**Excerpted text**
*** Begin section ***

If you’ve been reading Letters Blogatory for a while, you know that I am an enthusiast for astronomy and cosmology. I have often surprised people by saying that I hope we do not discover extraterrestrial life, especially simple extraterrestrial life. I get the same reaction I get when I tell people that it is illegal to use, possess, or sell marijuana anywhere in the United States. In this month’s Commentary, astrophysicist Ethan Siegel has an article that bears on my point even though he doesn’t draw the same conclusion.
In the mid-20th century, physicist Enrico Fermi asked, “where is everyone?” That was a laconic way of saying that there are millions of myriads of stars in our galaxy and millions of myriads of galaxies in the universe. The numbers are so large that we should expect there to be lots of civilizations all around us. Our own experience tells us that you don’t need to be fabulously advanced in technology to send out electromagnetic radiation that can be detected across the vast distances of space, given enough time. So where is everyone?

*** End section ***

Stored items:

*** Begin section ***

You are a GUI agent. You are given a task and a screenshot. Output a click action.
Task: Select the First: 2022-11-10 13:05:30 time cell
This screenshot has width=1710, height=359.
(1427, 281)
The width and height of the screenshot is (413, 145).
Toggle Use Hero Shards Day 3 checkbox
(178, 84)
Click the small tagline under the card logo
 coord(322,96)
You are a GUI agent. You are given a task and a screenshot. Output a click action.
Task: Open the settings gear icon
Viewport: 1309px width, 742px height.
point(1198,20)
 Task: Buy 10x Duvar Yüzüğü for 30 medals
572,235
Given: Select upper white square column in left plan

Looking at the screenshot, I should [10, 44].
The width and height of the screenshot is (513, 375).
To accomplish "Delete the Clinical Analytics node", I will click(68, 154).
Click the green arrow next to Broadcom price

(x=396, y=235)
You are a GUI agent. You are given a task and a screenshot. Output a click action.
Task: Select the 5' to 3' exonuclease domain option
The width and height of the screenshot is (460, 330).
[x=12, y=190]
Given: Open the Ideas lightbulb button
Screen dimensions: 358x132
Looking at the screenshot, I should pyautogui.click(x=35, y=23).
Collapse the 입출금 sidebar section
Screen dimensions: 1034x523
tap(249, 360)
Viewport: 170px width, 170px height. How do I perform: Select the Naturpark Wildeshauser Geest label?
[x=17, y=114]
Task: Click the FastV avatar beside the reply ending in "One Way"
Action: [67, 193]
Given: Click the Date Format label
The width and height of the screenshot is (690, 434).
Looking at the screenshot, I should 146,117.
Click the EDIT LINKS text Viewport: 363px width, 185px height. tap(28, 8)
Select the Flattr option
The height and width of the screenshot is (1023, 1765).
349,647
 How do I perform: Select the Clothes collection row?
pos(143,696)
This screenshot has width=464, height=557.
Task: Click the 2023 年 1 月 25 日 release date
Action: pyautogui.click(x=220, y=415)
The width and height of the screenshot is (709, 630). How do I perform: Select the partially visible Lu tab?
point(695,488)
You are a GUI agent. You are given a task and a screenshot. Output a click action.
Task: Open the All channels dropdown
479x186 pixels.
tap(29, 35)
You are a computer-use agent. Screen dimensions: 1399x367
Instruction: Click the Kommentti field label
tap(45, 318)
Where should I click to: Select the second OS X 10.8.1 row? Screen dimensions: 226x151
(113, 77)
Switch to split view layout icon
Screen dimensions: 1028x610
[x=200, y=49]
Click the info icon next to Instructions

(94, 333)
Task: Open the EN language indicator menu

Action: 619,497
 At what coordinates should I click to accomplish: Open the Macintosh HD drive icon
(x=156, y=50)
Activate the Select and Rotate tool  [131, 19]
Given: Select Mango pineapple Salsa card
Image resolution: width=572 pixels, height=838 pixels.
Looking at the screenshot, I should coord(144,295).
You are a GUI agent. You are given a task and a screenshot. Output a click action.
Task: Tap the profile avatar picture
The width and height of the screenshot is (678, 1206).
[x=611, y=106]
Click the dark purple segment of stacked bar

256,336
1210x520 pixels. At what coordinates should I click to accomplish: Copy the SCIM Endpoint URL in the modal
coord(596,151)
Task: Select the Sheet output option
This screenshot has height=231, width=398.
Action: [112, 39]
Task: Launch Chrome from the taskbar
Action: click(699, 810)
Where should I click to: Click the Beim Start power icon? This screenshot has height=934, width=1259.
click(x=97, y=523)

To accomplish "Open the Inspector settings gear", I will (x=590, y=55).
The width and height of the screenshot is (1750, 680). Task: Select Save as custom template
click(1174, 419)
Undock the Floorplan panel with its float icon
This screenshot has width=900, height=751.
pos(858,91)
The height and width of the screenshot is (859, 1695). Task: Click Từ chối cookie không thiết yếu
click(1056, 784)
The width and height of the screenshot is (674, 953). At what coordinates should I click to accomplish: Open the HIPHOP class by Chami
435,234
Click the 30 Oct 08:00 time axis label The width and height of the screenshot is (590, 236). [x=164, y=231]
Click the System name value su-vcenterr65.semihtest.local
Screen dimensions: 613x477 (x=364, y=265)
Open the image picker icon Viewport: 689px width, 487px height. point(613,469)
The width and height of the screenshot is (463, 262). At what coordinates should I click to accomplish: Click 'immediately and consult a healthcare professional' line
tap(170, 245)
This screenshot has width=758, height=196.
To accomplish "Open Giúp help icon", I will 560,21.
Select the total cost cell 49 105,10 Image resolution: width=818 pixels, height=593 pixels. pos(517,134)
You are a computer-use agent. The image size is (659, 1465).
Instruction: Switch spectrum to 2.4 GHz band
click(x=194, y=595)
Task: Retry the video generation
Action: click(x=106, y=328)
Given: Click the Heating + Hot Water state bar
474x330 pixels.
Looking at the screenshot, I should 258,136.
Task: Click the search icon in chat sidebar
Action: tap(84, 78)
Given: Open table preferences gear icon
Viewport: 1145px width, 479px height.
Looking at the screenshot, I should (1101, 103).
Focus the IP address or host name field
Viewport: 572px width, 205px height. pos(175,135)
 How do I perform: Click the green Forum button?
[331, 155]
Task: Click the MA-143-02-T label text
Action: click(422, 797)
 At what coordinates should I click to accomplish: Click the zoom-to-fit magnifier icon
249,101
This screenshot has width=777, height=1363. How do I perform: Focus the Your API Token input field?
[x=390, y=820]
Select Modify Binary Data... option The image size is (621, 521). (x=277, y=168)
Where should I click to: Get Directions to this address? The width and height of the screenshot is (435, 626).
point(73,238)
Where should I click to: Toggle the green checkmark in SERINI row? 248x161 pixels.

*** End section ***

**Assigned task 1**
In the post on extraterrestrial life, which three actions involving marijuana are said to be illegal anywhere in the United States?
**Assigned task 2**
According to the post on extraterrestrial life, which publication carries Ethan Siegel's article this month?
**Assigned task 3**
Carry on the post on extraterrestrial life from the point where it stops.
The stored items play no part in this work.

**Answer space 1**
Using, possessing, and selling marijuana.

**Answer space 2**
Commentary.

**Answer space 3**
Today we use the Drake Equation to try to formalize Fermi’s intuition. The equation looks like this:
N = R* * fp * ne * f1 * fi * fc * L
Where N is the number of civilizations in our galaxy, R* is the average rate of star formation in the galaxy, fp is the fraction of stars with planets, ne is the fraction of planets that could support life, f1 is the fraction of those planets that actually do develop life, fi is the fraction of those planets that develop intelligent life, fc is the fraction of those planets that develop high technology, and L is the length of time a civilization is detectable from afar. We know a lot now about the number of stars in the galaxy, how many of them are the kind of stars that could support life like us, and how many planets an average star of the right type has. So if we have not encountered intelligent life, and with some caveats that I’ll mention in a moment, we can say that either f1, fi, or fc is very small, or in other words, that it is very hard for life to arise at all, or very hard for intelligent life to evolve from simple life. Or else maybe L is very small, and technological civilization rarely if ever lasts long.
Now, if we discover simple extraterrestrial life in our own solar system—if we dig up a microbe on Mars or find bacteria in a thimbleful of water from Europa—or if we detect the chemical signatures of life using our increasingly excellent techniques for observing exoplanets and their atmospheres, then we will know that it is not difficult for simple life to arise, and the lack of extraterrestrial civilizations that we observe will mean either that it is difficult for advanced life to develop from simple life or that advanced civilizations do not last long. I’m no evolutionary biologist, but it seems to my inexpert understanding that intelligent life is an inevitable consequence of the development of life, given enough time. So it seems to me that if we find that simple life is common, the logical conclusion to draw from the absence of extraterrestrial civilizations that we observe is that technological civilization does not last long when it arises. And so I will feel better about the prospects for the human future if life is very rare, or even if it is unique to the Earth. It’s just math!
The caveats: maybe ET is out there but doesn’t want to be found. Maybe we have met ET but are not smart enough to realize it. And so forth. I nevertheless will continue to say I hope we never meet ET.